In 1899, they were apprehended attempting to rob the Southern Pacific Railroad. The two had a minor falling out over the incident with each blaming the other, and Stiles' wife also testified against him in court. Alvord soon broke him out of jail however, tying up the jailer and freeing Stiles from his cell with the keys, and the two disappeared from the area. The gang went in different directions following the February 15, 1900, shootout between five members of the gang, and lawman Jeff Davis Milton, which resulted in Dunlop being killed, and both gang member Bravo Juan Yaos and Milton being wounded. Stiles, however, is alleged to have not been present during that robbery attempt.
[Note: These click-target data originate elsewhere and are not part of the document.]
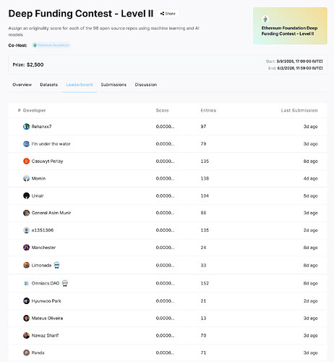Click the Score column header
The image size is (334, 362).
[x=162, y=111]
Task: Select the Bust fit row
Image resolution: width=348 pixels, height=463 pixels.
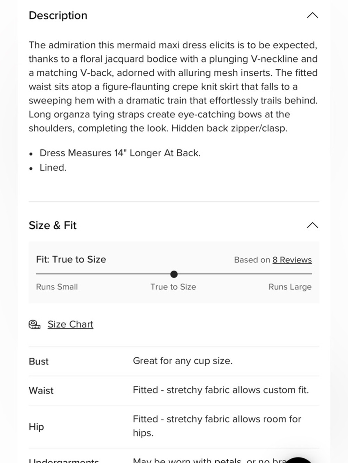Action: coord(174,361)
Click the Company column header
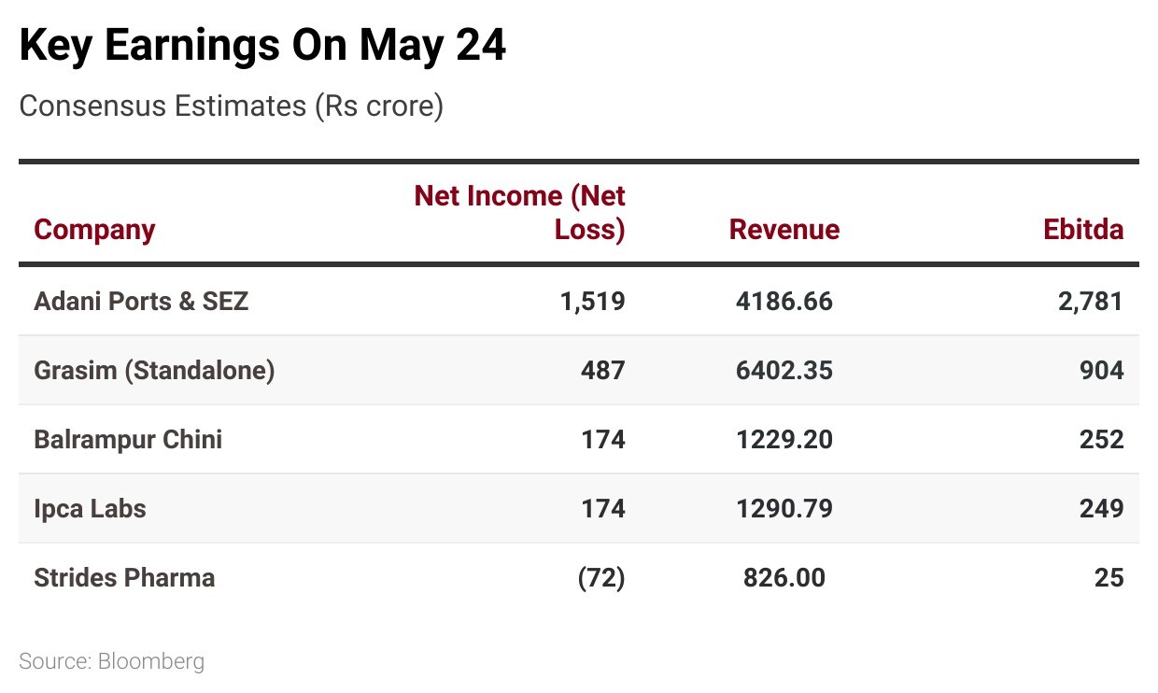The image size is (1158, 693). [x=94, y=230]
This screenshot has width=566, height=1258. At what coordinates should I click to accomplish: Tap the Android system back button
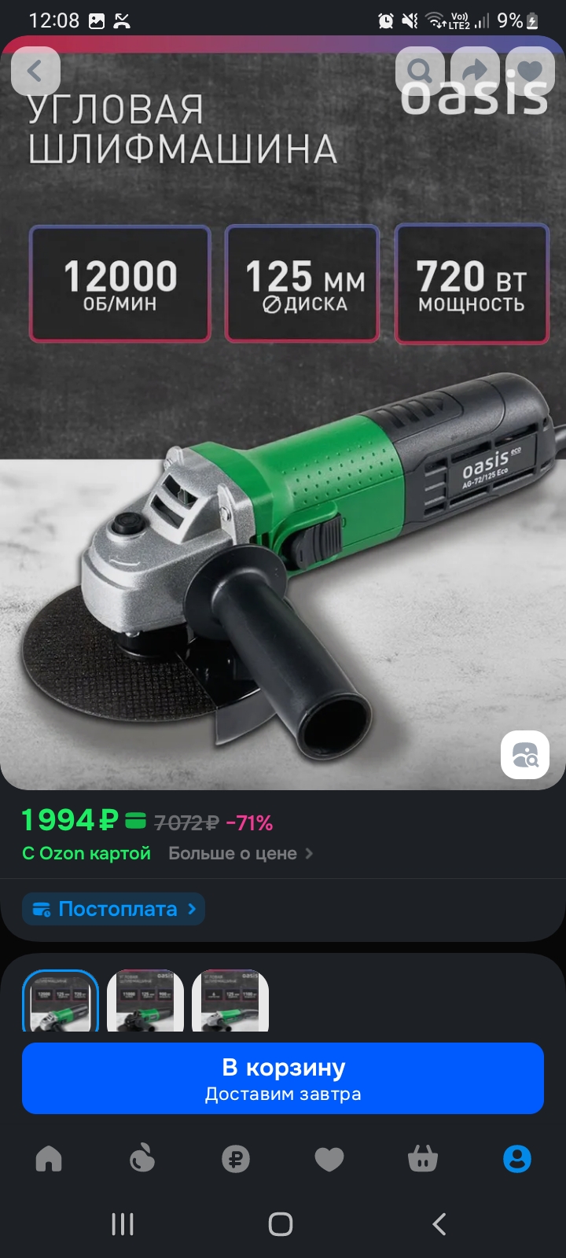[x=439, y=1223]
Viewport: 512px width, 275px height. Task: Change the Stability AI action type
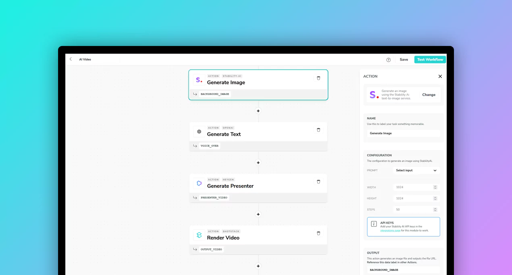(429, 95)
In 1902, Alvord and Stiles assisted the Arizona Ranger Burton C. Mossman with the capture of the Mexican bandit Augustine Chacon. After that, Stiles surrendered to Mossman and briefly served in the Arizona Rangers. The roster of Arizona Rangers shows that Stiles was thirty-two when he enlisted. He did, however, turn back to banditry soon after.

Back in Mexico, Alvord and Stiles attempted to fake their own deaths by sending two coffins with their supposed bodies to Tombstone. The ruse was quickly uncovered though and in late 1903 a group of Arizona Rangers entered Mexico to find the two bandits. While successfully capturing Alvord, Stiles was able to escape the country making his way to the Orient, spending considerable time in China and the Philippines. Stiles eventually returned, and became a deputy sheriff in Humboldt County, Nevada under the name William Larkin. On December 5, 1908, he was killed when trying to deliver a court summons. The suspect had opened fire on Stiles as he approached the suspect's barn, hitting him three times. The suspect was arrested, but for unknown reasons was acquitted during the trial.

The following appeared in the December 7, 1908, edition of the Humboldt Star:

A dastardly murder was committed last Saturday afternoon at the Riley ranch on Kings River, ninety miles northwest of Winnemucca. William Larkin, a deputy sheriff, being shot down in cold blood by Charley Barr, former partner of Jim Taylor, the desperado who was killed by Sheriff Lamb in the performance of his duty last summer. The only known motive for the killing of Deputy Sheriff Larkin is revenge, Barr, according to the stories that are told, having sworn to kill those who were in any way connected with the killing of Jim Taylor. Larkin is the first victim, he having been the detective who worked up the case against Taylor last summer, to arrest him and the latter’s death... The murder occurred about 3 o'clock Saturday afternoon. Deputy Sheriff Larkin and John Saval, one of the county’s prominent sheepmen, had arrived at the ranch about an hour before. Larkin being on official business connected with the service of papers in a suit brought by Saval against a sheepman living near the ranch. After having dinner, Larkin and McReynolds started from the house to go to the barn, Saval remaining behind to put on his overshoes. When they were about half way between the ranch house and the barn, Barr, who had evidently been concealed behind an outbuilding, stepped out and commenced shooting. He fired three shots and Larkin fell mortally wounded, but as he fell he drew his revolver and fired one shot at the assassin, but without effect. McReynolds, who was close to Larkin when he fell, started to run, but Barr commanded him to stop and threatened to kill him if he made an offensive move. Barr, gun in hand, then went into the ranch house and took possession of all the guns there. Then he went to the barn, selected the best saddle horse on the ranch, and turned all the other horses out. Mounting the animal, the desperado rode away in the direction of China Creek and the Oregon line, but before going he warned the men on the ranch that he would kill anyone who tried to follow him to leave for town to notify the officers.

== In popular culture ==

In 1955, the parts of Stiles and Alvord were portrayed by Paul Sorensen and Chris Drake, respectively, on an episode of the syndicated television series, Stories of the Century, starring and narrated by Jim Davis.